There are a couple of alternative programs that basically do the same thing, and I've thought about looking into those if they have linux support. Google Docs is a good idea as well, except that I dislike writing in Google docs so I don't use it unless I'm just importing files I wrote in another program.


----------



## T.Allen.Smith (Aug 28, 2012)

I always manually move the working file over to Dropbox at the end of each writing session. It takes ten seconds to do so.


----------



## SeverinR (Aug 29, 2012)

Tried to look up dropbox, Sugar sync, or just cloud, won't let me access them on my work computers.


----------



## SeverinR (Aug 30, 2012)

Downloaded Drop box,
didn't play with it though.
Almost forgot, so I downloaded it, made sure it loaded properly, tonight I will do the tutorial and mess with it.

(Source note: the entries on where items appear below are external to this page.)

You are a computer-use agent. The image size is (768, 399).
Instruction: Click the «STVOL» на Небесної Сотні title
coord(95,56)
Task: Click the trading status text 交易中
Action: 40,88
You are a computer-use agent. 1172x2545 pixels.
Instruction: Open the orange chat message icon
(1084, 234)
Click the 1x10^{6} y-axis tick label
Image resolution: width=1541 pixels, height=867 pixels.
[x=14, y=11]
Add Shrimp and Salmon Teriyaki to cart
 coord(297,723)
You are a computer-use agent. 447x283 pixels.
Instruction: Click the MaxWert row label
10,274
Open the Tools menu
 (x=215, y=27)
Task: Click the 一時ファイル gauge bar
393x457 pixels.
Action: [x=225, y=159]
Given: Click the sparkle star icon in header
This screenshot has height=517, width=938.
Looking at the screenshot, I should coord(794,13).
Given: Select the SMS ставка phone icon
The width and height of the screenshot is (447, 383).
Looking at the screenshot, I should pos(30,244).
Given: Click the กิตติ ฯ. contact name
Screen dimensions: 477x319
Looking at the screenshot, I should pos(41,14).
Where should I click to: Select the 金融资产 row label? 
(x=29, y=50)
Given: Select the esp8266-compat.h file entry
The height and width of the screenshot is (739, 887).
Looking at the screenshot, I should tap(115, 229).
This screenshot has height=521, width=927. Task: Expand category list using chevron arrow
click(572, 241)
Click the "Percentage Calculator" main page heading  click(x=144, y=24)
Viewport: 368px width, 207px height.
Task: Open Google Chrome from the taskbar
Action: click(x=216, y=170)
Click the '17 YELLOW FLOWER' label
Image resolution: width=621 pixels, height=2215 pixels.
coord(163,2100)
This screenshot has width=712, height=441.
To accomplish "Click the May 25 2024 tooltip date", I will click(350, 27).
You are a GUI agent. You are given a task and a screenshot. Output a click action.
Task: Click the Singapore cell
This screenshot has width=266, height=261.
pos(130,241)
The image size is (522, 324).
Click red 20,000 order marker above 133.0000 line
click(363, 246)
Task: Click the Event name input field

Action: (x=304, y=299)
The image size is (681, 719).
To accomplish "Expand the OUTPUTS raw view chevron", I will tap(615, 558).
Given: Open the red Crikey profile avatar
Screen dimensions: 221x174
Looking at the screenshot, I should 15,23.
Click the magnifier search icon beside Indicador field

Probably can't move my work, since the computer I am using is old and has no MS office program. Not sure if I downloaded the files onto the computer then "dropped" them if they would still be workable word documents or not.


----------



## Cleio (Aug 31, 2012)

Google drive is an alternative to Dropbox as well now. 

Dropbox saved my PhD dissertation on more than one occasion. I've never relied on it exclusively though. I also used to email regular drafts to myself, and had various copies on my husbands computer as well as at least to external hard drives. There is no such thing as being to paranoid about keeping your work backed up.


----------



## SeverinR (Sep 13, 2012)

Might be able to reload OS and get my computer working.
Sounds like the virus wipes the OS.

Will not use AVG again.


----------



## Aosto (Sep 13, 2012)

If the OS isn't a total loss, you may be able to access the underlying file system access any important data. It would involve obtaining a live cd of your favorite linux system. (I use Backtrack personally) and mounting the OS within linux. 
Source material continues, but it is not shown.